Lain. Hidup ini semakin hidup karena ada yang lain. Lain dalam apa saja. Tempat, waktu, keadaan. Tidak pernah kita manusia ini puas dengan yang sama terus. Maunya lain terus. Hari ini lain dari kemarin dan pasti lain dari esok. Tidak pernah hari yang sama terus. Itu mati. Namanya hidup, harus lain terus, dari lain ke lain.
Ini karena kita ada Nafsu yang ingin nikmati yang lain dari yang biasa. Sejauh ingin yang lain itu dalam batas-batas yang wajar, maka Nafsu kita berjalan di jalan yang benar. Kita ada Nalar untuk pikir dan cari yang lain dari yang sekarang. Kita suka pengalaman lain, pengetahuan lain. Ini karya Nalar yang cerdas. Kita ada Naluri untuk bergaul secara lain dan berjumpa dengan orang lain. Sejauh ada yang lain di sekitar kita dalam saling memperkaya penuh rasa persaudaraan, maka yang lain itu jadi kegembiraan bukan kegelisahan. Kita ada Nurani untuk menerima yang lain untuk menambah rasa aman dan damai. Dari aman ke lebih aman. (4N, Kwadran Bele, 2011).
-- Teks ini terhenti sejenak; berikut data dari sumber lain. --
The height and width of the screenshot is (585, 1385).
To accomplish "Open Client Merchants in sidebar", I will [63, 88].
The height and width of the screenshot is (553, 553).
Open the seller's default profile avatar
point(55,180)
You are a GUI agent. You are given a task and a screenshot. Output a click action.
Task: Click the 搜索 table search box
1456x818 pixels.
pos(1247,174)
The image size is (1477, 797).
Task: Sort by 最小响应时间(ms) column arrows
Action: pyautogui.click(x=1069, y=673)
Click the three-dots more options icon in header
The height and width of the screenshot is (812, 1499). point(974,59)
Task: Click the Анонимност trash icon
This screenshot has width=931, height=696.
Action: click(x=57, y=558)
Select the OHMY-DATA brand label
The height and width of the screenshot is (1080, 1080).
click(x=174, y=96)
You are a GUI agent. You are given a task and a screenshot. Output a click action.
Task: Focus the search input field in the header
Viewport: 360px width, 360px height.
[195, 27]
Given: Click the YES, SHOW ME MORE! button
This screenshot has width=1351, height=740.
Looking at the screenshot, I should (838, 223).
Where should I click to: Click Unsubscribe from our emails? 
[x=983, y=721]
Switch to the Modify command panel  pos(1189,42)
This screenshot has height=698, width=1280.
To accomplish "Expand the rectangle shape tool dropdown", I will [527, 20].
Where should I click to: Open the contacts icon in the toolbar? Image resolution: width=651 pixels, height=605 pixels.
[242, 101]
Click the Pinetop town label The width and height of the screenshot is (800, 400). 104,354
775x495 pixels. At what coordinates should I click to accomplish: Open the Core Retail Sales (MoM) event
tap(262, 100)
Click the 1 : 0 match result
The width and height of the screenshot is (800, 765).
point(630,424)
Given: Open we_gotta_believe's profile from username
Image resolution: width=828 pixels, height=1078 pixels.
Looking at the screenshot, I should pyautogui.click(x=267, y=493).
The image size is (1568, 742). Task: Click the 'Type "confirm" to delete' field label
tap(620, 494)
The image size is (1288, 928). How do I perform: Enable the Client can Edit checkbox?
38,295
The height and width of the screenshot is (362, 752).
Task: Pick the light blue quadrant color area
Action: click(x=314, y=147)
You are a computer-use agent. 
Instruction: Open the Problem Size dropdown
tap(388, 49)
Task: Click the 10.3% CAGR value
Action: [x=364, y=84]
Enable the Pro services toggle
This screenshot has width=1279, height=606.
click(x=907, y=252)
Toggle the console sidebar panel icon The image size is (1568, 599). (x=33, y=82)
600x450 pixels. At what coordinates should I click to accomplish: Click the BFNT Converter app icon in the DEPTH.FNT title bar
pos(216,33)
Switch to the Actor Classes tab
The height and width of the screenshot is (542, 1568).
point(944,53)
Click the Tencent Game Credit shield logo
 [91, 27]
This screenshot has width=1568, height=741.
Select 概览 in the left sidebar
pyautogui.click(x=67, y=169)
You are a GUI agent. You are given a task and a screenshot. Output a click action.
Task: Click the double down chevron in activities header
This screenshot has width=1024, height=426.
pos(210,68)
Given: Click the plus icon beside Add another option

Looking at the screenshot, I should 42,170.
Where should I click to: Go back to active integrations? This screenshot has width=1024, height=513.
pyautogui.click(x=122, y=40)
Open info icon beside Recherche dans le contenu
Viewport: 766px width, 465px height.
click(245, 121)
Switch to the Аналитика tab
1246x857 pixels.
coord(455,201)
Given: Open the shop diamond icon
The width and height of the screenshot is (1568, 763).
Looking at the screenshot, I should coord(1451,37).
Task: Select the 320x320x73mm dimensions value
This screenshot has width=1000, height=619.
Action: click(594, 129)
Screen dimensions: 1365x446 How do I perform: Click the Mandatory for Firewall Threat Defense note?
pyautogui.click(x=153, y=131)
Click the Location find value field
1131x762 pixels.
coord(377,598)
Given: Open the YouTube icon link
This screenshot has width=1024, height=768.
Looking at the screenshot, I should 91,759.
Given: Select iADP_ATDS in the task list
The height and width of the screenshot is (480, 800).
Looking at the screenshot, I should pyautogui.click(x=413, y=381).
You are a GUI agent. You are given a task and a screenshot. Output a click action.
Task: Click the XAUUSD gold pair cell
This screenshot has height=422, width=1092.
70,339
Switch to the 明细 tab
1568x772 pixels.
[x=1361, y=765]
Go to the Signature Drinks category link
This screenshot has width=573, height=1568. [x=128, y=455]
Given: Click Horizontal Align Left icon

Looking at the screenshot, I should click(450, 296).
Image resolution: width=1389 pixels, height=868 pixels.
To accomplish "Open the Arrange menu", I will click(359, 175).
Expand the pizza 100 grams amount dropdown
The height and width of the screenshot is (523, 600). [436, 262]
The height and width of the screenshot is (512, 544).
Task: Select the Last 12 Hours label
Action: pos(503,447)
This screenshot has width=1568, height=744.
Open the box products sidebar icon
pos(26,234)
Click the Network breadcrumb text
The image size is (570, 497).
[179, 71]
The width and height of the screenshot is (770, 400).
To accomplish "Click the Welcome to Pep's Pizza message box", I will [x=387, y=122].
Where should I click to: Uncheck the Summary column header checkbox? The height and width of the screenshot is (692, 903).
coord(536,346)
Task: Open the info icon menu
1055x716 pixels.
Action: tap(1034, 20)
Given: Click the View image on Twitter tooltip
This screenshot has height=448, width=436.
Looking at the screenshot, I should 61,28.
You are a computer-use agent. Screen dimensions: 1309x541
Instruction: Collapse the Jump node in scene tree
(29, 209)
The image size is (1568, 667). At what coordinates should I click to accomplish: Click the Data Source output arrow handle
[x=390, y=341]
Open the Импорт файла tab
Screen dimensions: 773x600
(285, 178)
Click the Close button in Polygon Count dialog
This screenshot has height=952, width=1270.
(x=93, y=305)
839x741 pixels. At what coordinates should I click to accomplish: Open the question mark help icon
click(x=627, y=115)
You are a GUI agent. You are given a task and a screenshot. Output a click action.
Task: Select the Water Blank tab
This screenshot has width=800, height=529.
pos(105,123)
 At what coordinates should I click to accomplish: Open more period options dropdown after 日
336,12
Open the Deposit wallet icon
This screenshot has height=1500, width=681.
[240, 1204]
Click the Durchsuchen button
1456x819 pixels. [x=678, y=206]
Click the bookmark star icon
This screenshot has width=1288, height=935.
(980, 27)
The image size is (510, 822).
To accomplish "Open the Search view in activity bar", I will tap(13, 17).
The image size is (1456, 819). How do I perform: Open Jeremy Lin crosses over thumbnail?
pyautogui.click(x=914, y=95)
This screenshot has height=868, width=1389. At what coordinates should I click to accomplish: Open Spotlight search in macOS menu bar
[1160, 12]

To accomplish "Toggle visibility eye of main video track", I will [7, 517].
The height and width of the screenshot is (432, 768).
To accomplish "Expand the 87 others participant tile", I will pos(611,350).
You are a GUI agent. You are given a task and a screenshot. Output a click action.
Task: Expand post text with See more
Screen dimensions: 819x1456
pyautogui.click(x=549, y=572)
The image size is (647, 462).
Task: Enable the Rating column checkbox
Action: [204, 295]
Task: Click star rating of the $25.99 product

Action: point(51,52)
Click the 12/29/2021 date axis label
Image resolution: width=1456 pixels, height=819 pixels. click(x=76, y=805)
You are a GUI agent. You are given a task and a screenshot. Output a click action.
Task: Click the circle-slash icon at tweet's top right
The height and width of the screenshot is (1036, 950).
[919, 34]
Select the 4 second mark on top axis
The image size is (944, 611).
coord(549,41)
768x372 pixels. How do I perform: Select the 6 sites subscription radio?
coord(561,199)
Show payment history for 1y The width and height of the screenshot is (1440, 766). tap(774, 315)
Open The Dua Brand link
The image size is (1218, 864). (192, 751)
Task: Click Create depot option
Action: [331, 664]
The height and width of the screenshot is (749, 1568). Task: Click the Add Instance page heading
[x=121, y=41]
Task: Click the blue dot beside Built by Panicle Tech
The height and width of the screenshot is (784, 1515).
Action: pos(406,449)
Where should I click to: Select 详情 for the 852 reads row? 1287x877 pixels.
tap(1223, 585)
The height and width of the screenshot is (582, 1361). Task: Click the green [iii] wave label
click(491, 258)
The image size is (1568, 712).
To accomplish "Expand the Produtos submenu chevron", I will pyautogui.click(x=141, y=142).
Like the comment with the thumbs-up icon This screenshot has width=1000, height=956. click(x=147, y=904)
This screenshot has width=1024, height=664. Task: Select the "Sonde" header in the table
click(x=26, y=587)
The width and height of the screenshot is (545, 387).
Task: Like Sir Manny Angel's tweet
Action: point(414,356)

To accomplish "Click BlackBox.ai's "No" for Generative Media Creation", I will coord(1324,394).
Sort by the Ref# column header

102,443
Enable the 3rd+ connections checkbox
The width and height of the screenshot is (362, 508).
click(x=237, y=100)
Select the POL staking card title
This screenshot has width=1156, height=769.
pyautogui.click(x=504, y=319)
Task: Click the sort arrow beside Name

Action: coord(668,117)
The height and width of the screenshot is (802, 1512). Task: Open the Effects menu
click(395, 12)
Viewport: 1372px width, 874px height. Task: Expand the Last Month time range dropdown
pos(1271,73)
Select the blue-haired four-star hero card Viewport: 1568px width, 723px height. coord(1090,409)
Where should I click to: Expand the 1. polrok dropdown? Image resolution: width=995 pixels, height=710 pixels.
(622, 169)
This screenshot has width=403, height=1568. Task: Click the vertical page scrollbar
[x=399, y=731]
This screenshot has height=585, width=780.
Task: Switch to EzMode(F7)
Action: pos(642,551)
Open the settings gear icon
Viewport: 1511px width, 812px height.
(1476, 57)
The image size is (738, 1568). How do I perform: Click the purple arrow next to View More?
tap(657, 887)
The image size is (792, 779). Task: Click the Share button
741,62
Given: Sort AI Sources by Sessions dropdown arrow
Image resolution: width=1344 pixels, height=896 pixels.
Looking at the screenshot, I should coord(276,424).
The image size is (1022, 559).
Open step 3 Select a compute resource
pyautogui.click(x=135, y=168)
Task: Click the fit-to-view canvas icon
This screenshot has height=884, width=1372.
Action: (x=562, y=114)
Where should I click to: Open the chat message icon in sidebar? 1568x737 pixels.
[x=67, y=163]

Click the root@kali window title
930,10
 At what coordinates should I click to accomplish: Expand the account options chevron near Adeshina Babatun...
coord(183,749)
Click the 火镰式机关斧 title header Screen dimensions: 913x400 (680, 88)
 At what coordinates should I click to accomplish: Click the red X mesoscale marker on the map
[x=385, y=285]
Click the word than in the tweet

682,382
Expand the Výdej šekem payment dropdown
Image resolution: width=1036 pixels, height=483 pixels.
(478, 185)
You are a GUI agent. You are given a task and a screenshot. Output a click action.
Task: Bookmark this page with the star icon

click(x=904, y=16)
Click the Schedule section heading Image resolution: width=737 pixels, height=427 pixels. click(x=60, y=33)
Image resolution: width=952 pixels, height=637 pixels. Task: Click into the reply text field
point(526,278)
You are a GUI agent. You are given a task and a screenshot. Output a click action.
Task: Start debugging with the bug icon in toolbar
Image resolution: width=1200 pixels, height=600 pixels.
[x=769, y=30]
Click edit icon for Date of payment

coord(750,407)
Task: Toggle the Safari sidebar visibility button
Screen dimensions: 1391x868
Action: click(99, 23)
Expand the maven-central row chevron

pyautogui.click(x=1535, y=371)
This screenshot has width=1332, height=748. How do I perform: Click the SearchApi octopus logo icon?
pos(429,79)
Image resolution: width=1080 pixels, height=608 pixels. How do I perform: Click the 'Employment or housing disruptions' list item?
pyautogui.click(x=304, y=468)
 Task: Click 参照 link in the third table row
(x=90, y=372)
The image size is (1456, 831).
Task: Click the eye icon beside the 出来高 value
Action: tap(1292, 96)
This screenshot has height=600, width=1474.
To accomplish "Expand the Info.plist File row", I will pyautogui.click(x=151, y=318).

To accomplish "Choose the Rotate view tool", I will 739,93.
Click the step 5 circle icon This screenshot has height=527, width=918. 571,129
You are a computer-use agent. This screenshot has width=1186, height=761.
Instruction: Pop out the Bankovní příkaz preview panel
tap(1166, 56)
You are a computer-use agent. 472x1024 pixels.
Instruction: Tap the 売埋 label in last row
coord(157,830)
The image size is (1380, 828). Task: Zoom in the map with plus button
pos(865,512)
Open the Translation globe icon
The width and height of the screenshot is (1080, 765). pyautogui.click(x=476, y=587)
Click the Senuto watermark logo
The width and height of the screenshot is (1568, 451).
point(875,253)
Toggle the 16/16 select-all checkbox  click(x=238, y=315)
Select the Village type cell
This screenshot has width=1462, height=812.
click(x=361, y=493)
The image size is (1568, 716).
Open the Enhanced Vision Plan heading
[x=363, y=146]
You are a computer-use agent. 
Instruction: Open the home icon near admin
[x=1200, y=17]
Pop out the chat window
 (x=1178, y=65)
Lain dalam menu makanan. Ini peran Nafsu. Lain dalam pengalaman. Ini peran Nalar. Lain dalam persaudaraan. Ini peran Naluri. Lain dalam damai. Ini peran Nurani. Lain di sini selalu harus dalam arti yang baik, benar dan bagus. Kalau lain dalam arti yang negatif, maka itu yang tidak diizinkan oleh DIA, PENCIPTA kita. Lain dalam mengomsumsi makanan yang lain yang beracun berarti salah dalam Nafsu. Lain dalam mengetahui lalu terlibat hal tipu-menipu, itu peran Nalar yang tidak benar. Lain dalam mencari teman lain yang mencelakakan, pasti itu peran Naluri yang salah arah. Lain dalam arti isi bathin dengan benci dan dendam, itu berarti Nurani sedang kabur. Lain dari sekarang ke arah lain yang lebih baik. Itulah hidup dalam arti yang sebenarnya.
Hidup ini dari lain ke yang lain. Seluruh kita tearah ke hidup yang lain sebagai keberlanjutan dari yang fana ke yang baka.